One very cool thing is that I can leave Mail open on my computer, and it will busily mark and move a lot of my Junk mail out of the way as it checks mail. Eventually I hope to have an AppleScript working with a Rule that will move the Sent, other Junk and Trash. Working on that.
iPhone Mail Issue Recovery
July 30, 2007
Ok, so in my last post I mentioned that syncing your Mail accounts to your iPhone could burn you if you tweak those settings. Specifically, if the locations of your Sent, Trash and Drafts change, you can end up with mail filed away on your iPhone, with no practical way of retrieving it. If you change your settings back to filing these folders on your IMAP server, you apparently lose the mail altogether-- the iPhone versions of those folders just disappear.

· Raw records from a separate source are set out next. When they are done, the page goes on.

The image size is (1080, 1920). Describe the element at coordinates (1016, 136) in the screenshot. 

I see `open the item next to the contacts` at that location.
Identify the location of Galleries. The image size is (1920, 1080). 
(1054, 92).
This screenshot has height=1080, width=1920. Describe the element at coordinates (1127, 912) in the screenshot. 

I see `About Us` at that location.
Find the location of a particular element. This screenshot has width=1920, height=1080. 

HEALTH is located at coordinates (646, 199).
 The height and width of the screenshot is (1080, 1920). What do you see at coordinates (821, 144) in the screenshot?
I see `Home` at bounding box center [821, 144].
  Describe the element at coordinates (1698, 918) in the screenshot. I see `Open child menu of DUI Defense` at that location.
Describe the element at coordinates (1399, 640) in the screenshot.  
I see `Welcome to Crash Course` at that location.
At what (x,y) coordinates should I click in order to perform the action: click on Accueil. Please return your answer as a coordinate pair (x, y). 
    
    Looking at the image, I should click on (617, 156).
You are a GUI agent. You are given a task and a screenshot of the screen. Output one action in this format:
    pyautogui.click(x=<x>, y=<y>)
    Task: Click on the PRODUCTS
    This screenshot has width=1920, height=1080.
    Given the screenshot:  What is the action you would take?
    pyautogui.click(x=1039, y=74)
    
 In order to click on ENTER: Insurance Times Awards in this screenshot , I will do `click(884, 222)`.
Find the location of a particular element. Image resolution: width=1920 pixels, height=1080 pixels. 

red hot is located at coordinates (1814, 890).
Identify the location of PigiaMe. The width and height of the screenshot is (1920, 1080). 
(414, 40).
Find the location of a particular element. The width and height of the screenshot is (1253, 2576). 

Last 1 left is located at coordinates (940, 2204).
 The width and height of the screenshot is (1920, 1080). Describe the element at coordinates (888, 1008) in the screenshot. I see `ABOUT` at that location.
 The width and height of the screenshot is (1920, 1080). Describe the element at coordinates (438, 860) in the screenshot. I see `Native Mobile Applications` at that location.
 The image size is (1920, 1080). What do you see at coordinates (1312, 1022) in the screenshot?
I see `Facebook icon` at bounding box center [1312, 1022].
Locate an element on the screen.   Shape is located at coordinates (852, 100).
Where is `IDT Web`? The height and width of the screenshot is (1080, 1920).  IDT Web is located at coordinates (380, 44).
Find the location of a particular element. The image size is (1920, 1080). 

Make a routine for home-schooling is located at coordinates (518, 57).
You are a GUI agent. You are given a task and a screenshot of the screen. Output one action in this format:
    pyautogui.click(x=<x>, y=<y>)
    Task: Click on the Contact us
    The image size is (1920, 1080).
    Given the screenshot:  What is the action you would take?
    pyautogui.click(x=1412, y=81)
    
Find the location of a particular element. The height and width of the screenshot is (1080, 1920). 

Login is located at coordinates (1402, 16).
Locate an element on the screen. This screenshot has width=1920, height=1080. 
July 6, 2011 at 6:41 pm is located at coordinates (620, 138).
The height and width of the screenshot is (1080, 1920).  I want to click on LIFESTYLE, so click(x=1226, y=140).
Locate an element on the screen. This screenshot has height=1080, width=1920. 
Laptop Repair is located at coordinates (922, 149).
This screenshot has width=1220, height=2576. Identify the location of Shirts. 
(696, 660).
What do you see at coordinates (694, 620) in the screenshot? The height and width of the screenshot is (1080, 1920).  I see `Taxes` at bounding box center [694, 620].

The fix is a simple one, although it takes a few steps. First, on the iPhone, change your settings back so that you are filing the mail on your iPhone. Now you can get to the "lost" folders. Since the IMAP versions of these folders will also be available to your iPhone mail, you can now move your mail into the correct location (one-at-a-time, ugh). Once you are done, change your settings back, make sure you UNCHECK syncing the settings for your mail account, and you're now safe.